My mother is a great influence on me. She has taught me to explore the world around me. She always reminds me to let the past go and, most importantly, to never give up on myself. I cannot think of any better lessons a mother could teach her son.

Seeds of life

*Thanks to Mary Agrusa for sharing her thoughts on Mother’s Day with us.*

Sometimes it’s the simple things we share with our children that have the most dramatic impact on their lives. Prior to and for a few years after the birth of our daughter, my husband and I were avid gardeners. Back in the early 70’s we faithfully read Rodale’s Organic Gardening and applied the lessons learned. We planted a wide variety of vegetables in the garden at our home and maintained an additional plot at a community site, specifically for growing corn. A move overseas followed by years of Florida living ended our gardening adventures.

Mikael's garden

Mikael’s garden

Our daughter grew up to be a confirmed urban dweller. She prefers the city to a more laid back country atmosphere. She surprised us two years ago when she shared that, along with a few friends, she had ventured into canning. Last summer she and her husband took the next step and secured a plot in one of Boston’s communal garden sites. Next, a request came for any canning supplies still in storage. We packed up our thirty-something year-old Victorio Strainer and sent it off to serve the next generation of family gardeners. She was ecstatic, and our old friend got a new lease on life.

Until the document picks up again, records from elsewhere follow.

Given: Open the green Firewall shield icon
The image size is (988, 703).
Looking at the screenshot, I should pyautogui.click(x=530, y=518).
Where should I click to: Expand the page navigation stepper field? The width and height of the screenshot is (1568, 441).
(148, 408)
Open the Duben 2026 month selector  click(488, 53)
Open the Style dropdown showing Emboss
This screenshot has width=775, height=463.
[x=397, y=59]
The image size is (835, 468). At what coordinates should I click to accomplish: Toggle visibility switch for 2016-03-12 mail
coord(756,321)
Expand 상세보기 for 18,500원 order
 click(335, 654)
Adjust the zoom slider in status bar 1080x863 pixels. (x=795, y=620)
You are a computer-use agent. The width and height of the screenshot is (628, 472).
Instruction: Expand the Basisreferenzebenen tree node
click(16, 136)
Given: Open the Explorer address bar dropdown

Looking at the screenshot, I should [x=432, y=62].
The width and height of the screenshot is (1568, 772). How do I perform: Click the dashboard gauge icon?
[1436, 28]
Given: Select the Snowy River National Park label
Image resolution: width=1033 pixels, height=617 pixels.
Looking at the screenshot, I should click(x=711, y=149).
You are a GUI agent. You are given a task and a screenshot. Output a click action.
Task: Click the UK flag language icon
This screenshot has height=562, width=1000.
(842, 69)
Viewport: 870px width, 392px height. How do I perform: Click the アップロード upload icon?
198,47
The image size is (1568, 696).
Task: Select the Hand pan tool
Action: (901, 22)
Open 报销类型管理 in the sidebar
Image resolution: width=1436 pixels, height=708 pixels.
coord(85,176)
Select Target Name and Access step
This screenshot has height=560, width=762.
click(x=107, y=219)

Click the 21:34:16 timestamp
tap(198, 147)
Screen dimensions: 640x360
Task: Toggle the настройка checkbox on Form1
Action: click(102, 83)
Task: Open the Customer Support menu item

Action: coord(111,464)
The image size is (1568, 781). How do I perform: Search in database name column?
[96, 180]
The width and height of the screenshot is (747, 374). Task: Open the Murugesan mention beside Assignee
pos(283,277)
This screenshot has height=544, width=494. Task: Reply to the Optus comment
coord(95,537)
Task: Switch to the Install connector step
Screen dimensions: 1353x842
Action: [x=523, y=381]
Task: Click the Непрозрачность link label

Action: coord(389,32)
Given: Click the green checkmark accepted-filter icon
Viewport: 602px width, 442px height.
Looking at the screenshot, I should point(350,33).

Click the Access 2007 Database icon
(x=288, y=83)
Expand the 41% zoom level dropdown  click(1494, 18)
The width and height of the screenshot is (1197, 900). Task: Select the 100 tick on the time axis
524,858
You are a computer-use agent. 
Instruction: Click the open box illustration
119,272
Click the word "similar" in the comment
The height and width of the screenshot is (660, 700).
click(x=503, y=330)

Patriot’s Day is a state holiday in Massachusetts. It also marks the running of the Boston Marathon and the unofficial beginning of the gardening season. My daughter’s usual routine was to grab breakfast and head to the finish line to cheer the wheelchair and elite racers. Last year she called us all excited. “Turn on the TV and find the race coverage. I’m on the Jumbotron at the finish line.” We scrambled and searched sports channels and internet feeds, but alas, we missed her debut on the big screen.

This year, instead of being at “their spot” at the finish line, my daughter was at the garden. When I called to check on her, I was unprepared for the sound of her tearful, frightened voice. She couldn’t reach her husband. Her calls to his phone went to voicemail. She didn’t know if he had gone to the race, but if he had, he would have been at “their spot,” the scene of the first bomb explosion.

My heart sank. Thoughts of “what if” bombarded my mind. Fear attempted to grip my soul. Suddenly her voice changed. A text from her husband confirmed he was at home safe and sound. For our family, the day had a happier ending.

As a mother I can’t imagine the pain of losing a child. Our son-in-love is the son we never had. To lose him would’ve devastated all of us. Daily we pray angelic protection around them both, and the angels did their jobs that day. I wouldn’t have guessed that the seeds of gardening planted in our daughter’s life so long ago would bloom and not only produce a second generation of gardeners, but also one day save her life.